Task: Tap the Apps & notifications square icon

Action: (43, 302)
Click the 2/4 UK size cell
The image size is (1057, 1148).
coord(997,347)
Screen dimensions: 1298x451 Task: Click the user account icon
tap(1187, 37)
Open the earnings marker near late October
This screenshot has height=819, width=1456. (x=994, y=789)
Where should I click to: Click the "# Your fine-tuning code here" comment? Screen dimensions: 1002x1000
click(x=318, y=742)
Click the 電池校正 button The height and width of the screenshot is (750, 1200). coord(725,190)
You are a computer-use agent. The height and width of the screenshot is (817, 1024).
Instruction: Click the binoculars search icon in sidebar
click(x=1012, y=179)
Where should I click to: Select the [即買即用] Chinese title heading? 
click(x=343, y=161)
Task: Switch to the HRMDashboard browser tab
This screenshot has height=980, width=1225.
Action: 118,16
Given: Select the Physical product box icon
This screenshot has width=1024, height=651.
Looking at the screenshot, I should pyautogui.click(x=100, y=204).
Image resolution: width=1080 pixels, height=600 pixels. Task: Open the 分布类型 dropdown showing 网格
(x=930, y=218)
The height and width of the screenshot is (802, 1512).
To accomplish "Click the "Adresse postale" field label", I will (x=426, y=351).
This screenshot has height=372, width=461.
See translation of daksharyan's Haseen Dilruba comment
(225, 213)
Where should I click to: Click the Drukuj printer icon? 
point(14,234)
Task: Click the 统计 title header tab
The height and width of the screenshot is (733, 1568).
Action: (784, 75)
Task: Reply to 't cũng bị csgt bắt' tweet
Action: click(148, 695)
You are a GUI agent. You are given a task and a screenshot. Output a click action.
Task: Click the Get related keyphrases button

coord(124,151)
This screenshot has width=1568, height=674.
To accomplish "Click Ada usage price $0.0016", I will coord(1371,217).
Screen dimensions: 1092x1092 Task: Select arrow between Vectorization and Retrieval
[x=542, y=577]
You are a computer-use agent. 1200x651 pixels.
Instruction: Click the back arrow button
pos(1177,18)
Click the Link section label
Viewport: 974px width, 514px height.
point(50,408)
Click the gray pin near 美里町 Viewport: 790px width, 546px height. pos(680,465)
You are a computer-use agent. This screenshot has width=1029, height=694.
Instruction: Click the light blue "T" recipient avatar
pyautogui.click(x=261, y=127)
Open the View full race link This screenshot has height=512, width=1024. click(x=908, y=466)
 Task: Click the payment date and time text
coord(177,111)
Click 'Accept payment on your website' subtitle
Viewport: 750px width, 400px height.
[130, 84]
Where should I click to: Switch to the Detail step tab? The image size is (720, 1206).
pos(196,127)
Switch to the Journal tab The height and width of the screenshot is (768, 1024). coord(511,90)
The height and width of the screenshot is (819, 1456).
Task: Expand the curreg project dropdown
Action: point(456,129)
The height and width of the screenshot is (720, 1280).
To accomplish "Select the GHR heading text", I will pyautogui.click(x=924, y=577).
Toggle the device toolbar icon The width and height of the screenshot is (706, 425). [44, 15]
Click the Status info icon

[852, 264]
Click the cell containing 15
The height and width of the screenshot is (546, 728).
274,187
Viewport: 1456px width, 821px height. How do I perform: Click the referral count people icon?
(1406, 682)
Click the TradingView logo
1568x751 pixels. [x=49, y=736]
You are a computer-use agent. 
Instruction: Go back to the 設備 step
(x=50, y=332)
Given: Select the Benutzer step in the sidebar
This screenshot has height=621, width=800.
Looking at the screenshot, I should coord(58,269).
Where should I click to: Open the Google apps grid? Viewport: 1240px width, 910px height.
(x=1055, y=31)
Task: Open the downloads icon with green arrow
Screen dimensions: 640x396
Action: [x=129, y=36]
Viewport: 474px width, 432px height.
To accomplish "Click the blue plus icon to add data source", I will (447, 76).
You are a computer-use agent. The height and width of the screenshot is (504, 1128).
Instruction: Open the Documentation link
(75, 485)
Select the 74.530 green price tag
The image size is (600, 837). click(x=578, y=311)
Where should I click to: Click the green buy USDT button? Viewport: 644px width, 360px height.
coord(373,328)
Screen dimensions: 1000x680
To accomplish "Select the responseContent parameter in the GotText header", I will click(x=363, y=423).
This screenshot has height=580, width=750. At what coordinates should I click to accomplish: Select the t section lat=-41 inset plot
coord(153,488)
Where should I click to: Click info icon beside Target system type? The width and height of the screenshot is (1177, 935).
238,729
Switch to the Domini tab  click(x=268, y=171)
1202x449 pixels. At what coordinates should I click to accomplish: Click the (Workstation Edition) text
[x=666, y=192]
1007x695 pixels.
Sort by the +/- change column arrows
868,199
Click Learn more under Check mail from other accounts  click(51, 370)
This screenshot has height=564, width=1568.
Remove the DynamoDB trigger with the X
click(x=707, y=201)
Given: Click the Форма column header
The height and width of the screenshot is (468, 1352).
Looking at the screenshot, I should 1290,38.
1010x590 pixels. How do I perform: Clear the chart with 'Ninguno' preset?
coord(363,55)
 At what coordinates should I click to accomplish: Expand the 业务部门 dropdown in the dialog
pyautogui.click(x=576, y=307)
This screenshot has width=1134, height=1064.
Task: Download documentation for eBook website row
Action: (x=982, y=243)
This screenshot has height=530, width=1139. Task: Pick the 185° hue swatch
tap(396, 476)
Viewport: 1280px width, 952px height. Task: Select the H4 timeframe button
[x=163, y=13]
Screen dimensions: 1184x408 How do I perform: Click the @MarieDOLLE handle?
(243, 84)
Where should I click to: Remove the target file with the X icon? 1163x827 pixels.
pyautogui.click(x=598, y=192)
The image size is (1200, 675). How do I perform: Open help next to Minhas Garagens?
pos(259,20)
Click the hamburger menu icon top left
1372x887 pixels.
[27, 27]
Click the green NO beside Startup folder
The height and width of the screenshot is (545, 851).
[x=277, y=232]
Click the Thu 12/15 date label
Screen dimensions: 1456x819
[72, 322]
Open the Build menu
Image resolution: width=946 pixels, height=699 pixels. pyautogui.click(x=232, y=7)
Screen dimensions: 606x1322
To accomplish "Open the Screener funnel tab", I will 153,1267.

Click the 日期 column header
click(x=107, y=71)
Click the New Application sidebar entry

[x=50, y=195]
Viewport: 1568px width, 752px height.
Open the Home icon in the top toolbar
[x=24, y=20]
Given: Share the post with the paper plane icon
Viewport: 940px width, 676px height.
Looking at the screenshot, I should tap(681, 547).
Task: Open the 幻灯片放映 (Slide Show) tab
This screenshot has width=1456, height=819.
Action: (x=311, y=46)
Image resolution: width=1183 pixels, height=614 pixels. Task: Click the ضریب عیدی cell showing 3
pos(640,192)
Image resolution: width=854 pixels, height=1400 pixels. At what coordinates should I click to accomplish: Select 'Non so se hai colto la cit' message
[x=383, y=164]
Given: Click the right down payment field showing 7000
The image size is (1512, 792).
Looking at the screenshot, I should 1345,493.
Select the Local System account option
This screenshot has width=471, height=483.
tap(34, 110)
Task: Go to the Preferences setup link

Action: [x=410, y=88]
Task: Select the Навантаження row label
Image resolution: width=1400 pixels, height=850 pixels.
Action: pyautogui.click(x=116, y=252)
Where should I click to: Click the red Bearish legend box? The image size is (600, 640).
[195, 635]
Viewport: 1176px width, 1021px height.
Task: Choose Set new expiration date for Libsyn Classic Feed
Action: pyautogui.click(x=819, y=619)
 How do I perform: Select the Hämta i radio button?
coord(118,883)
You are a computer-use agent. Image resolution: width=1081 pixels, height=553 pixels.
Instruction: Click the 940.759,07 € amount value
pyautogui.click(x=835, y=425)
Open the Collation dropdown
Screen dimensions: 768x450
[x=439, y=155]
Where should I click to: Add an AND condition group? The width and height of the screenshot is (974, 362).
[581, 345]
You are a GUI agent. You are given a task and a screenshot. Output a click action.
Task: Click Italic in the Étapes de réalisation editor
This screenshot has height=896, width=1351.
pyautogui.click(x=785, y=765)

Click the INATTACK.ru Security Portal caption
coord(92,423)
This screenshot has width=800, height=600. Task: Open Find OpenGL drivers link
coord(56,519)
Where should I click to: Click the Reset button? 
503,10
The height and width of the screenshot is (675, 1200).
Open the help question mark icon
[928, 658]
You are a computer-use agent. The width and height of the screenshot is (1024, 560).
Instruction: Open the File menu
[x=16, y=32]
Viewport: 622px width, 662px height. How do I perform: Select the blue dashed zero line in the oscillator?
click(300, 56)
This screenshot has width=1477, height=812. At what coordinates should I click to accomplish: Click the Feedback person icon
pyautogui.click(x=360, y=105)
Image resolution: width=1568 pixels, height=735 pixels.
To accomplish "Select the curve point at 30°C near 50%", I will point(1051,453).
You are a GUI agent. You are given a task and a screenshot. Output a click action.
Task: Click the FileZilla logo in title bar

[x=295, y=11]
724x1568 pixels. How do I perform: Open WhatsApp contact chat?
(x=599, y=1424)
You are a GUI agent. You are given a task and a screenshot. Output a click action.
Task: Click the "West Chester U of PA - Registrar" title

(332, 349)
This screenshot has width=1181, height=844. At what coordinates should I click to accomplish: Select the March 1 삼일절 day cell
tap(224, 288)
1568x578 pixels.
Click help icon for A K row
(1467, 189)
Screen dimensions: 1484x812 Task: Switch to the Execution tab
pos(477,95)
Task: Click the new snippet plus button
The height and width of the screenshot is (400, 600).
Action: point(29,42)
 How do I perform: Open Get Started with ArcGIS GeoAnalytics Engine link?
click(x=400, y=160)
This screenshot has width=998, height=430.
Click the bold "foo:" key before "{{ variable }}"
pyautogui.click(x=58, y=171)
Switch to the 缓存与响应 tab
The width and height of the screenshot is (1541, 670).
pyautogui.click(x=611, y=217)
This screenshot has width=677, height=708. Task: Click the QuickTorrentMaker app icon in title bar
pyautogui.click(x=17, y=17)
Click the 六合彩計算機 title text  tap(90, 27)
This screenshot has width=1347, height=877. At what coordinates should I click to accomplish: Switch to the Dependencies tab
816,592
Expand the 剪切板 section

------------------------------------------------------------------------

**What you should do**
How many lines of the items above contain the string "column"? Case matters; reply with the number alone.

**Written response**
3